WORK TASK.
An exact, complete copy of the entries that follow is needed.

GIVEN DATA.
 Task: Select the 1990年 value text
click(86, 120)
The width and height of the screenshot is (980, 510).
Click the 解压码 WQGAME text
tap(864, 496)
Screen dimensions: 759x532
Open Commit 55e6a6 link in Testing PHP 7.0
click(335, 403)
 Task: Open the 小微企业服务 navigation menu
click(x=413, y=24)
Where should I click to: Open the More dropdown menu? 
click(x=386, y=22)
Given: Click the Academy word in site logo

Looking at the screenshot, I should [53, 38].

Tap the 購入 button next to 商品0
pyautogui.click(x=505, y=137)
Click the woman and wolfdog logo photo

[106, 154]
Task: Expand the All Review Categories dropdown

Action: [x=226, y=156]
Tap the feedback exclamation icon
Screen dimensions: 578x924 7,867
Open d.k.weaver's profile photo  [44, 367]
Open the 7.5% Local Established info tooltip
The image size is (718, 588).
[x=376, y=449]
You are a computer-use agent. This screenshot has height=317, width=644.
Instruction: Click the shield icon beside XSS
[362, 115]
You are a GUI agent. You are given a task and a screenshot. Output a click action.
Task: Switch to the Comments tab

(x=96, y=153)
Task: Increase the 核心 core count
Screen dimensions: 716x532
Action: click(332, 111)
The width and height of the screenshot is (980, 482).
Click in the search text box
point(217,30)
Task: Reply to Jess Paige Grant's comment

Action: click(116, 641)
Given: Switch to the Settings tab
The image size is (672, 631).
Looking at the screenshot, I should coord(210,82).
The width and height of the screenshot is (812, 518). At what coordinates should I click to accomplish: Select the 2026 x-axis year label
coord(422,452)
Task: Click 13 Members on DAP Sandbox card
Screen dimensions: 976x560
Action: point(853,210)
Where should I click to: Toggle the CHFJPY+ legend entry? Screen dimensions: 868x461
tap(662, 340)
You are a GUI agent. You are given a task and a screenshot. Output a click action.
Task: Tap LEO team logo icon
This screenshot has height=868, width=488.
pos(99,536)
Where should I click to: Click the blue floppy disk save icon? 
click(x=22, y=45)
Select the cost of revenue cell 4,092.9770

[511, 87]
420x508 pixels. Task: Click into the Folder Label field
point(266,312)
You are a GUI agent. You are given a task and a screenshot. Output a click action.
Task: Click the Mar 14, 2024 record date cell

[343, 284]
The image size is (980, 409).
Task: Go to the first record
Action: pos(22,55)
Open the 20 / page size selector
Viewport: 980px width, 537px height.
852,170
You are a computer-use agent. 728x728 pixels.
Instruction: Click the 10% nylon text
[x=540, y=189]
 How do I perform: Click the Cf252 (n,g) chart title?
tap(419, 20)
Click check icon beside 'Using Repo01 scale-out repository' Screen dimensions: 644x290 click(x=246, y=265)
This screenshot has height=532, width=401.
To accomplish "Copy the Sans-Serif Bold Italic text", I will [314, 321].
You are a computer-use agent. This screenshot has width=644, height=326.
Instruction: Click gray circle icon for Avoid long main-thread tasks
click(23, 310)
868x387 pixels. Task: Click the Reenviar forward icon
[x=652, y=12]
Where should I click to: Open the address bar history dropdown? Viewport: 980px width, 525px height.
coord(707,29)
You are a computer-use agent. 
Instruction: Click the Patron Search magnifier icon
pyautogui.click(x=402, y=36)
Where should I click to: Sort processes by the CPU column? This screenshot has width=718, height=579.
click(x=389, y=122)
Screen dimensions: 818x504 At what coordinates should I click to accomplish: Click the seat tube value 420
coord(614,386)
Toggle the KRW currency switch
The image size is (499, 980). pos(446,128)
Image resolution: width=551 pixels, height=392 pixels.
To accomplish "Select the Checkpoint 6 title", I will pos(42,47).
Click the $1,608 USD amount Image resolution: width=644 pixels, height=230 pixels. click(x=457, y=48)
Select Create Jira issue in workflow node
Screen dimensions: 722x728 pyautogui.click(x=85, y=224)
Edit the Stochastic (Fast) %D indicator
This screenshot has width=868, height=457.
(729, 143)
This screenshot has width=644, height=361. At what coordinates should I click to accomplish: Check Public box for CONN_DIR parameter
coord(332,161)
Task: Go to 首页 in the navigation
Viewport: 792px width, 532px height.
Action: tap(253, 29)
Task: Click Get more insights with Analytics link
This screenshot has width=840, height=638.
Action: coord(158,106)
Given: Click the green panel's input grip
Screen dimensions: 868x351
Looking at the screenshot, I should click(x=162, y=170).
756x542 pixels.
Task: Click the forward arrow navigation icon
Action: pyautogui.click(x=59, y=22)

ANSWER SECTION.
 Task: Select the 1990年 value text
click(86, 120)
The width and height of the screenshot is (980, 510).
Click the 解压码 WQGAME text
tap(864, 496)
Screen dimensions: 759x532
Open Commit 55e6a6 link in Testing PHP 7.0
click(335, 403)
 Task: Open the 小微企业服务 navigation menu
click(x=413, y=24)
Where should I click to: Open the More dropdown menu? 
click(x=386, y=22)
Given: Click the Academy word in site logo

Looking at the screenshot, I should [53, 38].

Tap the 購入 button next to 商品0
pyautogui.click(x=505, y=137)
Click the woman and wolfdog logo photo

[106, 154]
Task: Expand the All Review Categories dropdown

Action: [x=226, y=156]
Tap the feedback exclamation icon
Screen dimensions: 578x924 7,867
Open d.k.weaver's profile photo  [44, 367]
Open the 7.5% Local Established info tooltip
The image size is (718, 588).
[x=376, y=449]
You are a computer-use agent. This screenshot has height=317, width=644.
Instruction: Click the shield icon beside XSS
[362, 115]
You are a GUI agent. You are given a task and a screenshot. Output a click action.
Task: Switch to the Comments tab

(x=96, y=153)
Task: Increase the 核心 core count
Screen dimensions: 716x532
Action: click(332, 111)
The width and height of the screenshot is (980, 482).
Click in the search text box
point(217,30)
Task: Reply to Jess Paige Grant's comment

Action: click(116, 641)
Given: Switch to the Settings tab
The image size is (672, 631).
Looking at the screenshot, I should coord(210,82).
The width and height of the screenshot is (812, 518). At what coordinates should I click to accomplish: Select the 2026 x-axis year label
coord(422,452)
Task: Click 13 Members on DAP Sandbox card
Screen dimensions: 976x560
Action: point(853,210)
Where should I click to: Toggle the CHFJPY+ legend entry? Screen dimensions: 868x461
tap(662, 340)
You are a GUI agent. You are given a task and a screenshot. Output a click action.
Task: Tap LEO team logo icon
This screenshot has height=868, width=488.
pos(99,536)
Where should I click to: Click the blue floppy disk save icon? 
click(x=22, y=45)
Select the cost of revenue cell 4,092.9770

[511, 87]
420x508 pixels. Task: Click into the Folder Label field
point(266,312)
You are a GUI agent. You are given a task and a screenshot. Output a click action.
Task: Click the Mar 14, 2024 record date cell

[343, 284]
The image size is (980, 409).
Task: Go to the first record
Action: pos(22,55)
Open the 20 / page size selector
Viewport: 980px width, 537px height.
852,170
You are a computer-use agent. 728x728 pixels.
Instruction: Click the 10% nylon text
[x=540, y=189]
 How do I perform: Click the Cf252 (n,g) chart title?
tap(419, 20)
Click check icon beside 'Using Repo01 scale-out repository' Screen dimensions: 644x290 click(x=246, y=265)
This screenshot has height=532, width=401.
To accomplish "Copy the Sans-Serif Bold Italic text", I will [314, 321].
You are a computer-use agent. This screenshot has width=644, height=326.
Instruction: Click gray circle icon for Avoid long main-thread tasks
click(23, 310)
868x387 pixels. Task: Click the Reenviar forward icon
[x=652, y=12]
Where should I click to: Open the address bar history dropdown? Viewport: 980px width, 525px height.
coord(707,29)
You are a computer-use agent. 
Instruction: Click the Patron Search magnifier icon
pyautogui.click(x=402, y=36)
Where should I click to: Sort processes by the CPU column? This screenshot has width=718, height=579.
click(x=389, y=122)
Screen dimensions: 818x504 At what coordinates should I click to accomplish: Click the seat tube value 420
coord(614,386)
Toggle the KRW currency switch
The image size is (499, 980). pos(446,128)
Image resolution: width=551 pixels, height=392 pixels.
To accomplish "Select the Checkpoint 6 title", I will pos(42,47).
Click the $1,608 USD amount Image resolution: width=644 pixels, height=230 pixels. click(x=457, y=48)
Select Create Jira issue in workflow node
Screen dimensions: 722x728 pyautogui.click(x=85, y=224)
Edit the Stochastic (Fast) %D indicator
This screenshot has width=868, height=457.
(729, 143)
This screenshot has width=644, height=361. At what coordinates should I click to accomplish: Check Public box for CONN_DIR parameter
coord(332,161)
Task: Go to 首页 in the navigation
Viewport: 792px width, 532px height.
Action: tap(253, 29)
Task: Click Get more insights with Analytics link
This screenshot has width=840, height=638.
Action: coord(158,106)
Given: Click the green panel's input grip
Screen dimensions: 868x351
Looking at the screenshot, I should click(x=162, y=170).
756x542 pixels.
Task: Click the forward arrow navigation icon
Action: pyautogui.click(x=59, y=22)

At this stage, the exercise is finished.